* _Directions for this task_:
Answer these questions using the passage on bats below.
(a) How does the passage say most Americans would feel if bats became extinct?
(b) What does the passage say bats carry that can endanger people and their animals?
(c) Which insects does the passage name as ones bats help keep down?

* _Text under study_:
If you ask the vast majority of Americans they will tell you that if bats were to become extinct they would have no issue with that at all. These are particularly ugly looking animals that carry a large number of diseases and parasites with them that can seriously endanger the health of people and their animals. On top of that, they are just ugly looking critters that swooped down out of the darkness and scare virtually anyone who comes in contact with them.
However, it is important to note that these animals play a significant role in the ecosystem. They help to keep down insect populations, especially the flying kind like mosquitoes, moths, crickets, and other kinds that carry diseases and make for a very unsettling atmosphere at times. They may be ugly but they play an important role in keeping the planet running smoothly.

* _Recorded data_:
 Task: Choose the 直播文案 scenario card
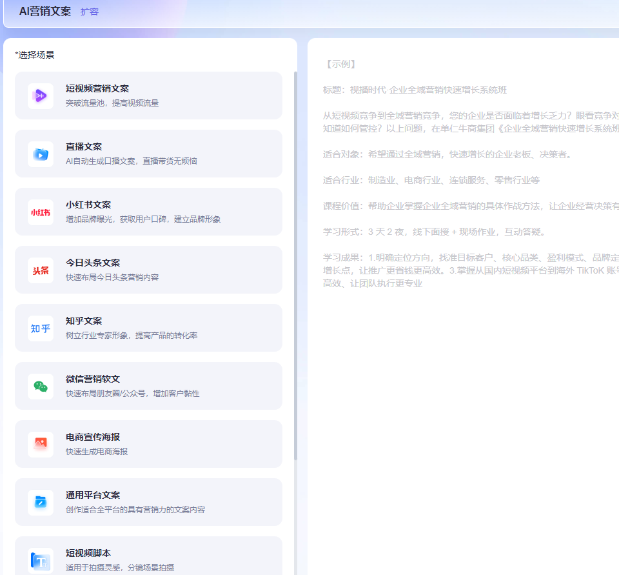click(148, 153)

* _Result_:
(a) They would have no issue with it at all.
(b) A large number of diseases and parasites.
(c) Mosquitoes, moths, and crickets.